Belajar Filosofi Kehidupan Bali “Rwa Bhineda” Lewat Pementasan “Sudamala”

Jakarta, Gatra.com – Rwa Bhineda merupakan sebuah filosofi kehidupan yang telah melekat dalam kehidupan masyarakat Bali. Konsep kehidupan tersebut berfokus pada keseimbangan, di mana dua hal berbeda dalam kehidupan akan selalu menjadi satu dan tak terpisahkan satu sama lain. Konsep Rwa Bhineda rupanya dapat dipelajari lewat pementasan “Sudamala: Epilog dari Calonarang” yang akan dihelat di Gedung Arsip Nasional RI, Jakarta, pada 10-11 September 2022 ini.

Happy Salma, sebagai produser dari pementasan tersebut, mengatakan bahwa “Sudamala” membawa pesan bahwa manusia seyogianya dapat hidup di dalam perbedaan, keberagaman masalah, serta keberagaman perasaan.

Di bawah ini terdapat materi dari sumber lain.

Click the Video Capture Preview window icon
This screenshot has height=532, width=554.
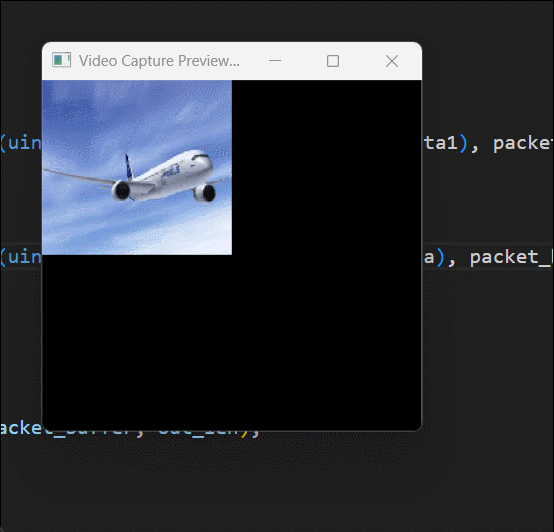coord(61,60)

“Dalam perbedaan, dalam keberagaman masalah, perasaan dan lain sebagainya. Tadi dibilang ‘Rwa Bhineda’ gitu ya, dua (hal) yang berdampingan,” ujar Happy Salma, ketika ditemui Gedung Arsip Nasional RI, Jakarta, pada (9/9) malam.

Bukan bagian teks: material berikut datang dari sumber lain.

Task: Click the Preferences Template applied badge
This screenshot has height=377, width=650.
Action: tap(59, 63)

Lebih lanjut, ia pun menjelaskan bahwa lewat pementasan tersebut, Happy dan tim produksi “Sudamala” ingin membawakan energi yang dapat mendekatkan manusia dengan alam semesta dan sesama. Tak hanya itu, “Sudamala” juga membawa pesan, bahwa tidak ada yang menang dan kalah dalam hidup.

“Intinya itu sih, dalam hidup enggak ada menang (atau) kalah, tetapi siapa yang sadar dan gak sadar gitu lah, kurang lebih ceritanya tadi,” tutur Happy Salma.

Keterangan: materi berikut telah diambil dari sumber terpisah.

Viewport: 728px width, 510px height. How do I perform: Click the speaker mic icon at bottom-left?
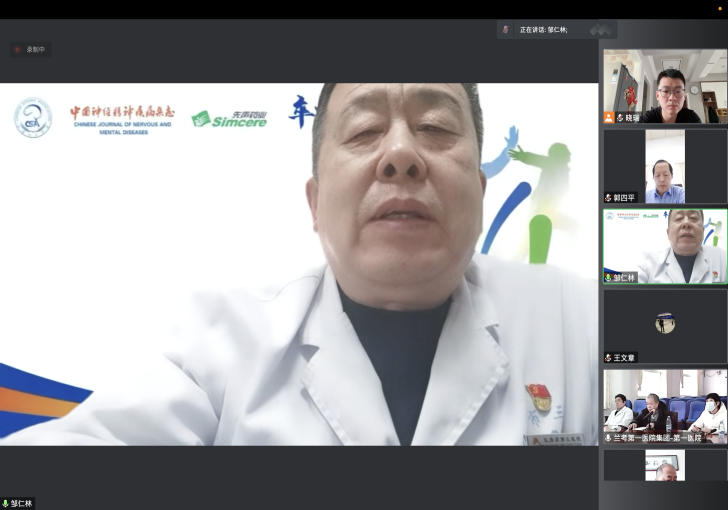click(6, 503)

“Sudamala: Epilog dari Calonarang”  berfokus pada kisah Walu Nateng Dirah, seorang perempuan dengan kekuatan dan ilmu yang luar biasa besar. Ia ditakuti banyak orang, dan bahkan membuat Airlangga, penguasa di Kerajaan Kahuripan di Jawa Timur saat itu, merasa resah.

Hal itu akhirnya membuat tak banyak pemuda berani mendekati putri semata wayangnya, Ratna Manggali. Walu Nateng Dirah merasa sangat kecewa. Namun, luka hatinya itu akhirnya sementara terobati, setelah Ratna Manggali menikah dengan Mpu Bahula.

Sayangnya, kehidupan pernikahan itu pun ternyata dicederai oleh Mpu Bahula, yang ternyata adalah utusan pendeta kepercayaan Raja Airlangga. Mpu Bahula pun mengambil pustaka sakti milik Walu Nateng Dirah yang akhirnya jatuh ke tangan Mpu Bharada.

Walu Nateng Dirah kecewa dan murka. Amarahnya lalu “membuahkan” wabah yang menyengsarakan banyak orang. Setelah Mpu Bharada mengenali ilmu yang dimiliki Walu Nateng Dirah, ia lantas menantang Walu Nateng Dirah untuk beradu ilmu, agar dapat menuntaskan bencana dan wabah yang melanda kerajaan tersebut.

Untuk diketahui, pementasan yang akan dihelat di Gedung Arsip Nasional RI, Jakarta, pada 10-11 September 2022 ini merupakan kolaborasi antara 90 orang seniman dan maestro Bali dan sejumlah kota lainnya. "Sudamala" menjadi pentas tradisi pertama Titimangsa yang dipentaskan di area terbuka di tengah hiruk pikuk kota Jakarta.